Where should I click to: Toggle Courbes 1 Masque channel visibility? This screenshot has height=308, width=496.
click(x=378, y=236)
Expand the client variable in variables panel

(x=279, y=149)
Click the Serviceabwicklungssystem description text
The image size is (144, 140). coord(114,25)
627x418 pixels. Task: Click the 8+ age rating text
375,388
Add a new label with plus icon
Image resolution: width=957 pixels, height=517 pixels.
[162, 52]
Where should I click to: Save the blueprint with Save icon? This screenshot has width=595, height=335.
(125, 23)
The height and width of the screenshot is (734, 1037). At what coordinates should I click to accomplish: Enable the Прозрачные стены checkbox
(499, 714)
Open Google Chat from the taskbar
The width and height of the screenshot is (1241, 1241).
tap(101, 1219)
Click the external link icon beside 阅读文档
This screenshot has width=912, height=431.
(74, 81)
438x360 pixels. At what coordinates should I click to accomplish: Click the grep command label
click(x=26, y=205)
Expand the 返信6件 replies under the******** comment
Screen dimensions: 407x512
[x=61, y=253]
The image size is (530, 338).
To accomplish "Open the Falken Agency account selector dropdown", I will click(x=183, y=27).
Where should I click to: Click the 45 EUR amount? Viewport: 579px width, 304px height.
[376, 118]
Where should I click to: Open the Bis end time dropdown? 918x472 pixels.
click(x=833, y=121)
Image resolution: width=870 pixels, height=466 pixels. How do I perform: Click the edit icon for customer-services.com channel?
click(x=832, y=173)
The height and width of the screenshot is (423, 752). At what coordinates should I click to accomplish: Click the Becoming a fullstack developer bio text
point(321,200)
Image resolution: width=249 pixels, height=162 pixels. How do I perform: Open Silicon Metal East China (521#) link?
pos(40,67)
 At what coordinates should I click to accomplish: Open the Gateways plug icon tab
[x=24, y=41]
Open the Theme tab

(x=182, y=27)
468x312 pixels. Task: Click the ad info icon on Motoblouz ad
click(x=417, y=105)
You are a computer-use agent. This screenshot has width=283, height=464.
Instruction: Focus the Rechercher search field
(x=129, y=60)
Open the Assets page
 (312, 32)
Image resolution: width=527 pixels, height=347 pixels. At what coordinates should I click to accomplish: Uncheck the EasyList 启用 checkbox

════════════════════

Activity:
Return word for word the line with "Click the Serviceabwicklungssystem" and every line after it through the end of the records above.

Response to the task:
Click the Serviceabwicklungssystem description text
The image size is (144, 140). coord(114,25)
627x418 pixels. Task: Click the 8+ age rating text
375,388
Add a new label with plus icon
Image resolution: width=957 pixels, height=517 pixels.
[162, 52]
Where should I click to: Save the blueprint with Save icon? This screenshot has width=595, height=335.
(125, 23)
The height and width of the screenshot is (734, 1037). At what coordinates should I click to accomplish: Enable the Прозрачные стены checkbox
(499, 714)
Open Google Chat from the taskbar
The width and height of the screenshot is (1241, 1241).
tap(101, 1219)
Click the external link icon beside 阅读文档
This screenshot has width=912, height=431.
(74, 81)
438x360 pixels. At what coordinates should I click to accomplish: Click the grep command label
click(x=26, y=205)
Expand the 返信6件 replies under the******** comment
Screen dimensions: 407x512
[x=61, y=253]
The image size is (530, 338).
To accomplish "Open the Falken Agency account selector dropdown", I will click(x=183, y=27).
Where should I click to: Click the 45 EUR amount? Viewport: 579px width, 304px height.
[376, 118]
Where should I click to: Open the Bis end time dropdown? 918x472 pixels.
click(x=833, y=121)
Image resolution: width=870 pixels, height=466 pixels. How do I perform: Click the edit icon for customer-services.com channel?
click(x=832, y=173)
The height and width of the screenshot is (423, 752). At what coordinates should I click to accomplish: Click the Becoming a fullstack developer bio text
point(321,200)
Image resolution: width=249 pixels, height=162 pixels. How do I perform: Open Silicon Metal East China (521#) link?
pos(40,67)
 At what coordinates should I click to accomplish: Open the Gateways plug icon tab
[x=24, y=41]
Open the Theme tab

(x=182, y=27)
468x312 pixels. Task: Click the ad info icon on Motoblouz ad
click(x=417, y=105)
You are a computer-use agent. This screenshot has width=283, height=464.
Instruction: Focus the Rechercher search field
(x=129, y=60)
Open the Assets page
 (312, 32)
Image resolution: width=527 pixels, height=347 pixels. At what coordinates should I click to accomplish: Uncheck the EasyList 启用 checkbox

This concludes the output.